Glucocorticoid receptor antagonist bypasses platinum resistance in ovarian cancer

Presented by
Prof. Alexander Olawaiye , University of Pittsburgh Medical Center, PA, USA
Conference
ASCO 2025
Doi
https://doi.org/10.55788/49bc93e6
Relacorilant, a selective glucocorticoid receptor (GR) antagonist, improves the survival of participants with platinum-resistant ovarian cancer by restoring their sensitivity to chemotherapy, as demonstrated by the results from the phase 3 ROSELLA trial.

The prognosis for patients with platinum-resistant ovarian cancer is poor, and new treatment options are needed. GR signalling is a key player in chemotherapy resistance [1]. Relacorilant is a selective GR antagonist that, when combined with nab-paclitaxel chemotherapy, demonstrated clinical efficacy in participants with platinum-resistant ovarian cancer in an open-label phase 2 trial (NCT03776812) [2]. The phase 3 ROSELLA trial (NCT05257408), presented by Prof. Alexander Olawaiye (University of Pittsburgh Medical Center, PA, USA), further explored the efficacy and safety of relacorilant [3].

A total of 381 participants with platinum-resistant ovarian cancer were 1:1 randomised to the relacorilant-nab-paclitaxel combination or nab-paclitaxel alone until progression or unmanageable toxicity. The primary endpoints were progression-free survival (PFS) and overall survival (OS); key secondary endpoints included objective response rate and safety.

After a median follow-up of 9 months, median PFS was in favour of the combination arm with 6.54 months (95% CI 5.55–7.73) compared to 5.52 months (95% CI 3.94–5.88) in the chemotherapy alone arm (HR 0.70; 95% CI 0.54–0.91; P=0.0076; see Figure). Although not yet mature (50%), the median OS also favoured the combination arm, reaching 15.97 months (95% CI 13.47 to not reached) versus 11.50 months (95% CI 10.02–13.57; HR 0.69; 95% CI 0.52–0.92; P=0.0121).

Figure: Relacorilant significantly improved progression-free survival in participants with platinum-resistant ovarian cancer assessed by blinded review [3]



CI, confidence interval; HR, hazard ratio; m, median; PFS, progression-free survival.

The objective response rate was improved by 6.8% (36.9% vs 30.1%) in the combination arm, and ascites was less common in participants who received relacorilant (5% vs 11%).  The incidence of grade ≥3 treatment-emerging adverse events was increased in the combination arm (74.5% vs 59.5%).

“Relacorilant plus nab-paclitaxel offers an efficacious treatment regimen for women with platinum-resistant ovarian cancer, without the need for a biomarker”, concluded Prof.
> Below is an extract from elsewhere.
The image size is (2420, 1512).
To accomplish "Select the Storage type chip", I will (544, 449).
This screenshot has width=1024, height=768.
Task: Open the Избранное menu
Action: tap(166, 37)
Olawaiye.

  1. Greenstein AE, et al. Oncotarget 2021;12:1243–1255.
  2. Colombo N, et al. J Clin Oncol. 2023;41(30):4779–4789.
  3. Olawaiye A, et al. ROSELLA: A phase 3 study of relacorilant in combination with nab-paclitaxel versus nab-paclitaxel monotherapy in patients with platinum-resistant ovarian cancer (GOG-3073, ENGOT-ov72). Abstract LBA5507, ASCO Annual Meeting 2025, May 30–June 3, Chicago, IL, USA.